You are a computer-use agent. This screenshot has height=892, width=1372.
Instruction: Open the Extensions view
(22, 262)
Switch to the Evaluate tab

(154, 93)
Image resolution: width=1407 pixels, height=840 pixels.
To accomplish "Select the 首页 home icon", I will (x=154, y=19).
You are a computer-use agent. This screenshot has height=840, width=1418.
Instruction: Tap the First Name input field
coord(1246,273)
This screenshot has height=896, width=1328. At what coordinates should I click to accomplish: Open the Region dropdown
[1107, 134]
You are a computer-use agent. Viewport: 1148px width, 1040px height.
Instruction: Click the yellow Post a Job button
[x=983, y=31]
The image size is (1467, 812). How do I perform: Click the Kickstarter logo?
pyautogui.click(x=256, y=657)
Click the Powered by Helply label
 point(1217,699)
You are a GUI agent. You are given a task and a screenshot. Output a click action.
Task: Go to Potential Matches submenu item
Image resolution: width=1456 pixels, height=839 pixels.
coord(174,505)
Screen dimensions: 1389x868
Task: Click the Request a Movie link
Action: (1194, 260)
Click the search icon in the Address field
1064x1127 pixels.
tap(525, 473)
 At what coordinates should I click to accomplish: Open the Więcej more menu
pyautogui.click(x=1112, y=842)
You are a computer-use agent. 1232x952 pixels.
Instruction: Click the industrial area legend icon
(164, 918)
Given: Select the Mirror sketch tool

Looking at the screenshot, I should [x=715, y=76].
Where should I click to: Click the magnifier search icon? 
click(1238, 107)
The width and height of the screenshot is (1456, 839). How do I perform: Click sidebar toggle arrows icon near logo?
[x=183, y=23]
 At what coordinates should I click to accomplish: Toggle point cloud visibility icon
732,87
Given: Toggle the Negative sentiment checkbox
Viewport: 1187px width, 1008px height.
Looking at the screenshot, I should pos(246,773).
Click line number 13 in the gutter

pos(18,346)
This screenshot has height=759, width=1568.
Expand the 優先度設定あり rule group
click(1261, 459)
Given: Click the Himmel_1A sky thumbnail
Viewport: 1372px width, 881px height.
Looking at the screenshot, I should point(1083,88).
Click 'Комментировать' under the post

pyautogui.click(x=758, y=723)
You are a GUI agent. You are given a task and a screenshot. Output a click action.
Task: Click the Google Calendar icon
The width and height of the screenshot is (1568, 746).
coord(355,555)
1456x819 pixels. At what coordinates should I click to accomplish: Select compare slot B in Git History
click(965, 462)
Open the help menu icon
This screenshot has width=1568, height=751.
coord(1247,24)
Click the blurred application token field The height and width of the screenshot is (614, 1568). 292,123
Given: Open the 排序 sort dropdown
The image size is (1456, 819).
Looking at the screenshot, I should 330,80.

•••

What you return should match the data character for character.

● ANSWER TO THIS PROBLEM
You are a computer-use agent. This screenshot has height=892, width=1372.
Instruction: Open the Extensions view
(22, 262)
Switch to the Evaluate tab

(154, 93)
Image resolution: width=1407 pixels, height=840 pixels.
To accomplish "Select the 首页 home icon", I will (x=154, y=19).
You are a computer-use agent. This screenshot has height=840, width=1418.
Instruction: Tap the First Name input field
coord(1246,273)
This screenshot has height=896, width=1328. At what coordinates should I click to accomplish: Open the Region dropdown
[1107, 134]
You are a computer-use agent. Viewport: 1148px width, 1040px height.
Instruction: Click the yellow Post a Job button
[x=983, y=31]
The image size is (1467, 812). How do I perform: Click the Kickstarter logo?
pyautogui.click(x=256, y=657)
Click the Powered by Helply label
 point(1217,699)
You are a GUI agent. You are given a task and a screenshot. Output a click action.
Task: Go to Potential Matches submenu item
Image resolution: width=1456 pixels, height=839 pixels.
coord(174,505)
Screen dimensions: 1389x868
Task: Click the Request a Movie link
Action: (1194, 260)
Click the search icon in the Address field
1064x1127 pixels.
tap(525, 473)
 At what coordinates should I click to accomplish: Open the Więcej more menu
pyautogui.click(x=1112, y=842)
You are a computer-use agent. 1232x952 pixels.
Instruction: Click the industrial area legend icon
(164, 918)
Given: Select the Mirror sketch tool

Looking at the screenshot, I should [x=715, y=76].
Where should I click to: Click the magnifier search icon? 
click(1238, 107)
The width and height of the screenshot is (1456, 839). How do I perform: Click sidebar toggle arrows icon near logo?
[x=183, y=23]
 At what coordinates should I click to accomplish: Toggle point cloud visibility icon
732,87
Given: Toggle the Negative sentiment checkbox
Viewport: 1187px width, 1008px height.
Looking at the screenshot, I should pos(246,773).
Click line number 13 in the gutter

pos(18,346)
This screenshot has height=759, width=1568.
Expand the 優先度設定あり rule group
click(1261, 459)
Given: Click the Himmel_1A sky thumbnail
Viewport: 1372px width, 881px height.
Looking at the screenshot, I should point(1083,88).
Click 'Комментировать' under the post

pyautogui.click(x=758, y=723)
You are a GUI agent. You are given a task and a screenshot. Output a click action.
Task: Click the Google Calendar icon
The width and height of the screenshot is (1568, 746).
coord(355,555)
1456x819 pixels. At what coordinates should I click to accomplish: Select compare slot B in Git History
click(965, 462)
Open the help menu icon
This screenshot has width=1568, height=751.
coord(1247,24)
Click the blurred application token field The height and width of the screenshot is (614, 1568). 292,123
Given: Open the 排序 sort dropdown
The image size is (1456, 819).
Looking at the screenshot, I should 330,80.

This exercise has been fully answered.